> [Work to be completed] Copy out the listing below line for line, with no changes at all.

+---+

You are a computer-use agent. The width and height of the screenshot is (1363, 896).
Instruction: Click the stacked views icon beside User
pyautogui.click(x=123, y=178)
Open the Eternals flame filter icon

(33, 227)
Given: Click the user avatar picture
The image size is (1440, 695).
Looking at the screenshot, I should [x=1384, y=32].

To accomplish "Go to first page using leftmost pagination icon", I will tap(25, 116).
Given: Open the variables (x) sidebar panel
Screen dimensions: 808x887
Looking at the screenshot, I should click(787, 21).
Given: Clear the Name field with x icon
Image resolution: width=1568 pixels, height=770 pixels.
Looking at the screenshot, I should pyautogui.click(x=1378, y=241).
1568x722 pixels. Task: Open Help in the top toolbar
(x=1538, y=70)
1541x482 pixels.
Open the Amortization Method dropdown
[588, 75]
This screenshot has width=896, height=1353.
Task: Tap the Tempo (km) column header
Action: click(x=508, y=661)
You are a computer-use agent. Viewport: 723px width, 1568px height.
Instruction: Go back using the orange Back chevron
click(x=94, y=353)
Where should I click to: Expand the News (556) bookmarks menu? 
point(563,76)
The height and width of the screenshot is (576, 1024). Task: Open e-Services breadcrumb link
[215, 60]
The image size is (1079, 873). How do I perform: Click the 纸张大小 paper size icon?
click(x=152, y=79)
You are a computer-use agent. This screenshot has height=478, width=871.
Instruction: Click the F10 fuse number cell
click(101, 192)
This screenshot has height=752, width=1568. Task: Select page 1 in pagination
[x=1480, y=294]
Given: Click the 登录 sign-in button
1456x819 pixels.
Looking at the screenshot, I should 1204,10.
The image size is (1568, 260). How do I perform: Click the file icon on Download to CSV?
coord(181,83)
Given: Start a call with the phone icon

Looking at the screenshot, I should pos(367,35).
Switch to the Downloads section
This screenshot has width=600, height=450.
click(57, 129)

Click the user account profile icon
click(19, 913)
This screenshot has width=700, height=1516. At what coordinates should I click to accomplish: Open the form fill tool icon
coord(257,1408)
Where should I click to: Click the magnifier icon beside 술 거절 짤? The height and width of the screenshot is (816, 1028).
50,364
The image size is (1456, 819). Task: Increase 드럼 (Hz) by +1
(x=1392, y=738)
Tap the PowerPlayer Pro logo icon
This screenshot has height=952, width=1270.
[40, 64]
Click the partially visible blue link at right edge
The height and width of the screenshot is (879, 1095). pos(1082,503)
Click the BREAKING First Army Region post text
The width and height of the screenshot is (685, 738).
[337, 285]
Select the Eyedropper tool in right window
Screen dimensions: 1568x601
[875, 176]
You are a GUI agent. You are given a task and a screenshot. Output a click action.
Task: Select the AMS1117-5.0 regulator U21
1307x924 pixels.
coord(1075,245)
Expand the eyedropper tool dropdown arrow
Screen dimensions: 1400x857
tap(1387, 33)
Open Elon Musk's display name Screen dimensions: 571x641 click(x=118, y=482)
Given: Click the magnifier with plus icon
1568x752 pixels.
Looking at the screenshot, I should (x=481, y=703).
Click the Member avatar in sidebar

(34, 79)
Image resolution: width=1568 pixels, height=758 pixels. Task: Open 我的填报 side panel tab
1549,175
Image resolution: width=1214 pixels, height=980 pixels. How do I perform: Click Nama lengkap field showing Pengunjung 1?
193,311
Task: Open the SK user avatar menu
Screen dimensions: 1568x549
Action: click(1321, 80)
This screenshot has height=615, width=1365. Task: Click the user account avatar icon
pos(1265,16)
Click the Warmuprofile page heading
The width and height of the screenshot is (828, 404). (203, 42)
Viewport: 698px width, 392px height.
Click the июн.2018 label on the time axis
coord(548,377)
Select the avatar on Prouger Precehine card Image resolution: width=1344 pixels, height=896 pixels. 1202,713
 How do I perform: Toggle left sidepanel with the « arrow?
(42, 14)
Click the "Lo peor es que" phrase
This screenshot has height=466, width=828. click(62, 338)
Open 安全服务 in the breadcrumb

+---+

> [Solution to the problem]
You are a computer-use agent. The width and height of the screenshot is (1363, 896).
Instruction: Click the stacked views icon beside User
pyautogui.click(x=123, y=178)
Open the Eternals flame filter icon

(33, 227)
Given: Click the user avatar picture
The image size is (1440, 695).
Looking at the screenshot, I should [x=1384, y=32].

To accomplish "Go to first page using leftmost pagination icon", I will tap(25, 116).
Given: Open the variables (x) sidebar panel
Screen dimensions: 808x887
Looking at the screenshot, I should click(787, 21).
Given: Clear the Name field with x icon
Image resolution: width=1568 pixels, height=770 pixels.
Looking at the screenshot, I should pyautogui.click(x=1378, y=241).
1568x722 pixels. Task: Open Help in the top toolbar
(x=1538, y=70)
1541x482 pixels.
Open the Amortization Method dropdown
[588, 75]
This screenshot has width=896, height=1353.
Task: Tap the Tempo (km) column header
Action: click(x=508, y=661)
You are a computer-use agent. Viewport: 723px width, 1568px height.
Instruction: Go back using the orange Back chevron
click(x=94, y=353)
Where should I click to: Expand the News (556) bookmarks menu? 
point(563,76)
The height and width of the screenshot is (576, 1024). Task: Open e-Services breadcrumb link
[215, 60]
The image size is (1079, 873). How do I perform: Click the 纸张大小 paper size icon?
click(x=152, y=79)
You are a computer-use agent. This screenshot has height=478, width=871.
Instruction: Click the F10 fuse number cell
click(101, 192)
This screenshot has height=752, width=1568. Task: Select page 1 in pagination
[x=1480, y=294]
Given: Click the 登录 sign-in button
1456x819 pixels.
Looking at the screenshot, I should 1204,10.
The image size is (1568, 260). How do I perform: Click the file icon on Download to CSV?
coord(181,83)
Given: Start a call with the phone icon

Looking at the screenshot, I should pos(367,35).
Switch to the Downloads section
This screenshot has width=600, height=450.
click(57, 129)

Click the user account profile icon
click(19, 913)
This screenshot has width=700, height=1516. At what coordinates should I click to accomplish: Open the form fill tool icon
coord(257,1408)
Where should I click to: Click the magnifier icon beside 술 거절 짤? The height and width of the screenshot is (816, 1028).
50,364
The image size is (1456, 819). Task: Increase 드럼 (Hz) by +1
(x=1392, y=738)
Tap the PowerPlayer Pro logo icon
This screenshot has height=952, width=1270.
[40, 64]
Click the partially visible blue link at right edge
The height and width of the screenshot is (879, 1095). pos(1082,503)
Click the BREAKING First Army Region post text
The width and height of the screenshot is (685, 738).
[337, 285]
Select the Eyedropper tool in right window
Screen dimensions: 1568x601
[875, 176]
You are a GUI agent. You are given a task and a screenshot. Output a click action.
Task: Select the AMS1117-5.0 regulator U21
1307x924 pixels.
coord(1075,245)
Expand the eyedropper tool dropdown arrow
Screen dimensions: 1400x857
tap(1387, 33)
Open Elon Musk's display name Screen dimensions: 571x641 click(x=118, y=482)
Given: Click the magnifier with plus icon
1568x752 pixels.
Looking at the screenshot, I should (x=481, y=703).
Click the Member avatar in sidebar

(34, 79)
Image resolution: width=1568 pixels, height=758 pixels. Task: Open 我的填报 side panel tab
1549,175
Image resolution: width=1214 pixels, height=980 pixels. How do I perform: Click Nama lengkap field showing Pengunjung 1?
193,311
Task: Open the SK user avatar menu
Screen dimensions: 1568x549
Action: click(1321, 80)
This screenshot has height=615, width=1365. Task: Click the user account avatar icon
pos(1265,16)
Click the Warmuprofile page heading
The width and height of the screenshot is (828, 404). (203, 42)
Viewport: 698px width, 392px height.
Click the июн.2018 label on the time axis
coord(548,377)
Select the avatar on Prouger Precehine card Image resolution: width=1344 pixels, height=896 pixels. 1202,713
 How do I perform: Toggle left sidepanel with the « arrow?
(42, 14)
Click the "Lo peor es que" phrase
This screenshot has height=466, width=828. click(62, 338)
Open 安全服务 in the breadcrumb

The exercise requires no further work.